**Details zur Aufgabe:** Finde in den folgenden Datensätzen jede Zeile, die das Wort „indentation“ enthält, und gib sie vollständig wieder. Groß- und Kleinschreibung zählt.

**Gespeicherte Einträge:**
• • • • •

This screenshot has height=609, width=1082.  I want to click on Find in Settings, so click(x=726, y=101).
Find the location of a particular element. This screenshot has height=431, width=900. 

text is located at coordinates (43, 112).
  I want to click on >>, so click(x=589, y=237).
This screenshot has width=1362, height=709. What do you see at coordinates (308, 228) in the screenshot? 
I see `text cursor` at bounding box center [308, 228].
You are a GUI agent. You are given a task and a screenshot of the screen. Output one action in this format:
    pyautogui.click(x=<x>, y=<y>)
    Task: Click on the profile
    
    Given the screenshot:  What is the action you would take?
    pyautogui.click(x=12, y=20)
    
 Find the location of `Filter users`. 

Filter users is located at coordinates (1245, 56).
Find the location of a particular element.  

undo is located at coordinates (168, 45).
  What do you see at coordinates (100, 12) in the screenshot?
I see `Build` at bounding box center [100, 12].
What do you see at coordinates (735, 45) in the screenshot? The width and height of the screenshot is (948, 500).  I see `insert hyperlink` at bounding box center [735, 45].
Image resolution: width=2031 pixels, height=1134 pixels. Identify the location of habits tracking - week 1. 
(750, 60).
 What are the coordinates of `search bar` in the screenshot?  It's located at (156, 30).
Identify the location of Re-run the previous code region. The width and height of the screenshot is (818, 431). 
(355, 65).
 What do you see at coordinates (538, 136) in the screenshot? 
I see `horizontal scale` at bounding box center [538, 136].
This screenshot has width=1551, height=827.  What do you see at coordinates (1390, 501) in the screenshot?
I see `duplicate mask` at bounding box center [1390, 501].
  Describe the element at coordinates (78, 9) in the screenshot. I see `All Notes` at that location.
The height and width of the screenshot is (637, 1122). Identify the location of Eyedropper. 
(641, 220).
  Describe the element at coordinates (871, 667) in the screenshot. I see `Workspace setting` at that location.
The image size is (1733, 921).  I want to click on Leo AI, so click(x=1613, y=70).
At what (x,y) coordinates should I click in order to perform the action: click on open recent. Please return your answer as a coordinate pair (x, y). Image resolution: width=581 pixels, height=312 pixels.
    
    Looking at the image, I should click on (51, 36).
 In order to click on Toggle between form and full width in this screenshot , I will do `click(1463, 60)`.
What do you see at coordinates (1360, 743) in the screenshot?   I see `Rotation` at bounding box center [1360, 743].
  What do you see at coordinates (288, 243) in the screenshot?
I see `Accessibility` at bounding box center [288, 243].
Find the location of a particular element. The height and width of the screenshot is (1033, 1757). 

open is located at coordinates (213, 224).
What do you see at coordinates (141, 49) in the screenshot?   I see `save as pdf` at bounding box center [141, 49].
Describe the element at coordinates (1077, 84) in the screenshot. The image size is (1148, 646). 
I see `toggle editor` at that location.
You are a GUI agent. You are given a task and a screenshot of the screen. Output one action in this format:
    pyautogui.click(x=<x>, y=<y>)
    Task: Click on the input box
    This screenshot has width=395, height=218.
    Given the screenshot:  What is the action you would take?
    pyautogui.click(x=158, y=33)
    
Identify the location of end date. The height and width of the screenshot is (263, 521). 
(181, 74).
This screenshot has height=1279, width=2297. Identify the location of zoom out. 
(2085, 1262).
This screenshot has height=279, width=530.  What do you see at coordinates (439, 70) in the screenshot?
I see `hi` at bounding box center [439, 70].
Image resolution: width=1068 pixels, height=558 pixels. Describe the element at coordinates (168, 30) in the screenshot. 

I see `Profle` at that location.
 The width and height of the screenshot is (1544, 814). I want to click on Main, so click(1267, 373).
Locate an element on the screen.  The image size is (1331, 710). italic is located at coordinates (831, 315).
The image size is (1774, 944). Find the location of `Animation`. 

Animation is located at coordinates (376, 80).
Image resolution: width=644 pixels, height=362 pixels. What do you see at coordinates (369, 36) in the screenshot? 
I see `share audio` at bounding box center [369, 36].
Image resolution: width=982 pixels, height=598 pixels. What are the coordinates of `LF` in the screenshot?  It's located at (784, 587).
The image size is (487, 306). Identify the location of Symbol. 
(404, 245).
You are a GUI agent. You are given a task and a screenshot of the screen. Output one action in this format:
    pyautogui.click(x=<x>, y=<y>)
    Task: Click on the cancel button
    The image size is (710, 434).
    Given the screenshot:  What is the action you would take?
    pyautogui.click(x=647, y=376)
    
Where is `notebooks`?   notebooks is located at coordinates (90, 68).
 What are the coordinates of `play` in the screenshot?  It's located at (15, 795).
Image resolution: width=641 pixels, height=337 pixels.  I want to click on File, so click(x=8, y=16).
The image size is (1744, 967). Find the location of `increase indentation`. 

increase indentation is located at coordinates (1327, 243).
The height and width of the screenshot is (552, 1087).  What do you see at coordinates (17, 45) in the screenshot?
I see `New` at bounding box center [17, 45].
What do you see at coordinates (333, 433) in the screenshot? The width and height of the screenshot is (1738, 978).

• • • • •

**Als Antwort:**
The image size is (1744, 967). Find the location of `increase indentation`. 
increase indentation is located at coordinates (1327, 243).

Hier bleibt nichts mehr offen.